The speaker speaks passionately about the ineffable, the numinous, the presence of the Divine at work in life. There are many references to spirituality, to the Life Force, to the experience of unity, and the oneness of all life.

The presence of the people at this presentation suggests they are committed to seeking meaning and wholeness in their lives. They would only be here if they want the same things I want in life.

They want to live honestly and authentically. They are looking for lives that are integrated and moving towards healing and peace. They want to become conscious, open to the mysterious transcendent unity of  all being. They are trying to live responsively to the light, to move towards goodness, kindness and compassion. They want to grow in love. They are genuinely seeking to live in the truth as they understand truth. They hope to be an influence for goodness and beauty in the world.

But, I am fairly confident looking around the room that not many of the people gathered here who are I am sure sincere seekers of truth and light would ever consider looking for this truth and light in the place I have spent my adult life trying to fulfill the goals we share. I do not imagine there are many listening to these words who would ever think that the Christian church might be a place to seek a transforming path for their lives.

Please be clear; I am not being critical of these people. I am sure they are genuinely seeking to live truthful integrated lives. I am convinced they are here because they want to grow in their ability to be open compassionate caring people able to work in the world as instruments of healing for others. My issue is why church, or even Christian faith, would be the last place on earth they would look to progress in their ability to reach these goals.
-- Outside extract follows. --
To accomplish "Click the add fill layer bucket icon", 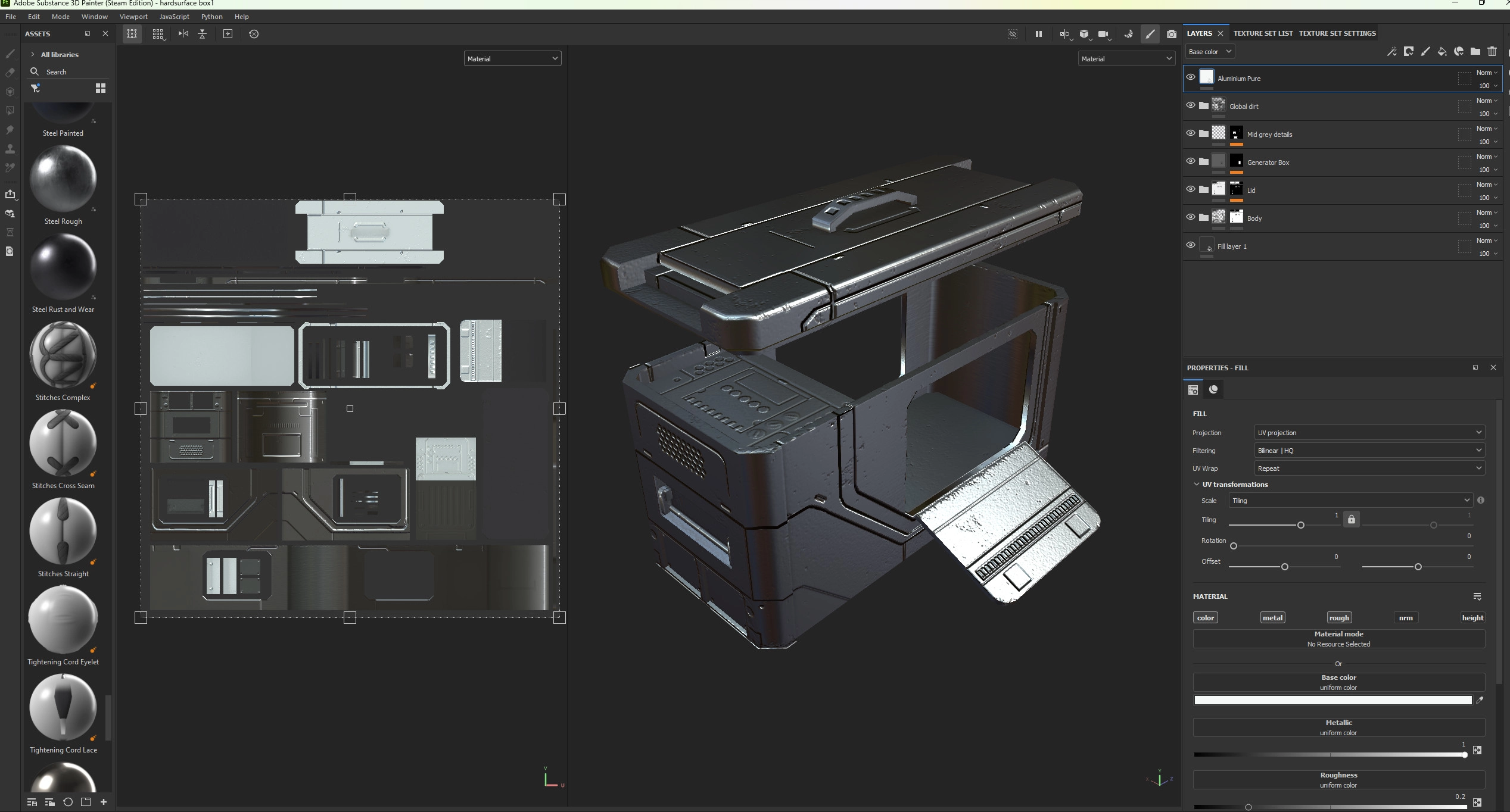I will point(1441,52).

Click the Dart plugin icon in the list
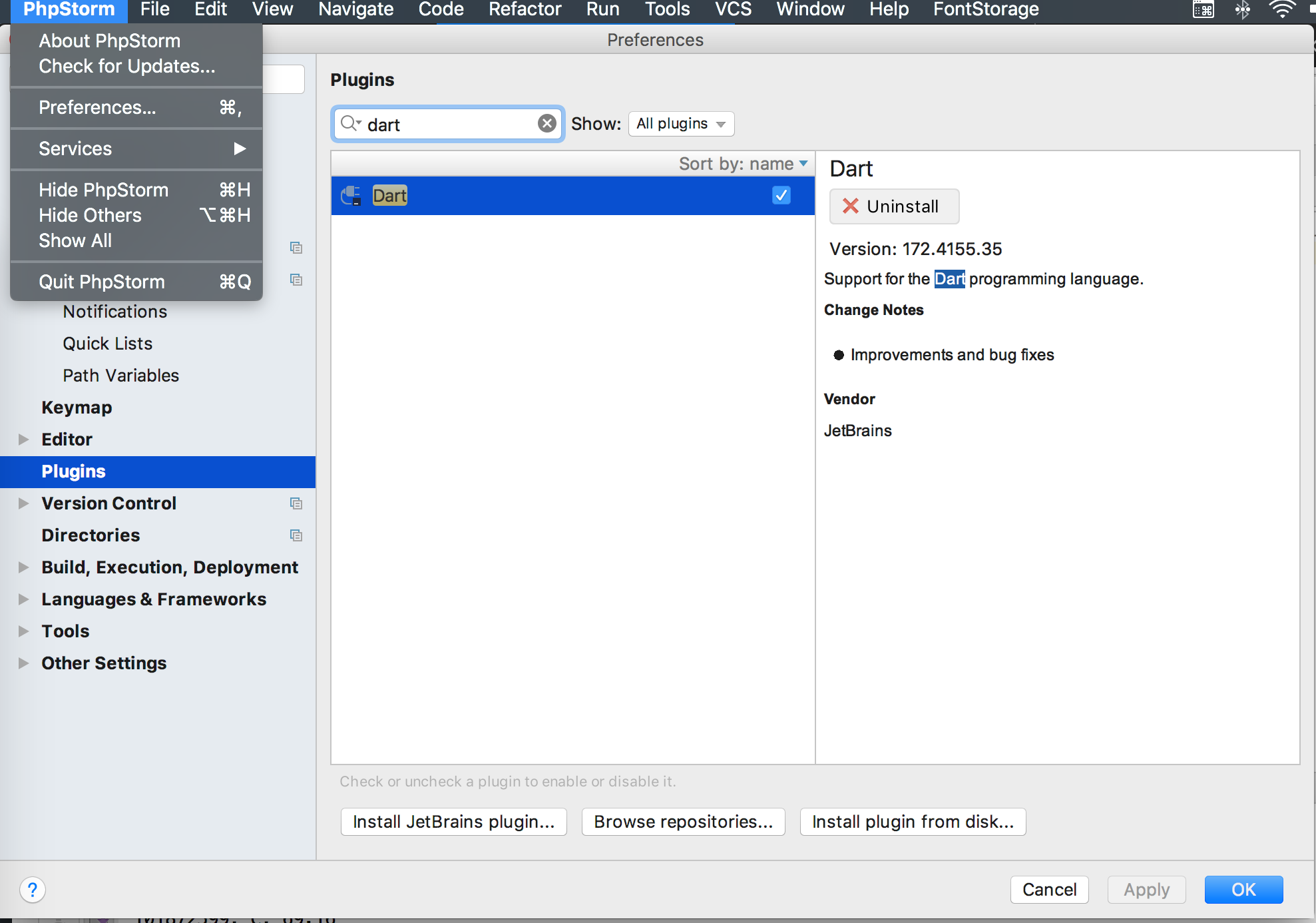350,195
Perhaps it is just misunderstanding. The one glancing mention of what the speaker calls the “Judeo-Christian tradition” suggests that there may be some  failure to fully understand the richness and beauty of traditional religion. She speaks of Moses standing before the burning bush claiming that he is “utterly terrified.” She sees this story as demonstrating that traditional religions promote a vision of a god who is to be feared, before whom we are to stand trembling in terror. If this is the generally held opinion of Judaism and Christianity, it is no wonder these people might feel disinclined to look to synagogues or churches for encouragement in their spiritual journeys.

Perhaps it is just a different sensibility. Maybe it is simply a matter of “different strokes for different folks.” Possibly I should just rejoice that these people in their way are seeking the truth. Maybe I should just be grateful that there are people willing to give up an evening and spend $20.00 in the hope of finding ways to become more compassionate and faithful to truth.

But, as I slip out of the lecture hall during the question period, I am left with a vague sense of sadness. I cannot help feeling that the world in which I have spent my life trying to nurture the qualities these people seek is a world that is utterly closed to them. I fear there is almost nothing I can do to pry open the door a little and make it appealing for them to peak inside the parameters of church or even Christian faith.

Why are church and Christian faith such foreign territory for so many genuine seekers of truth?

Why is the world of traditional faith such a blank wall for those who are trying to find their way into a deeper experience of “the numinous” dimension of reality?

How might we in the church forge some kind of connection with these people with whom we share so much in common and yet from whom we seem to be so deeply divided?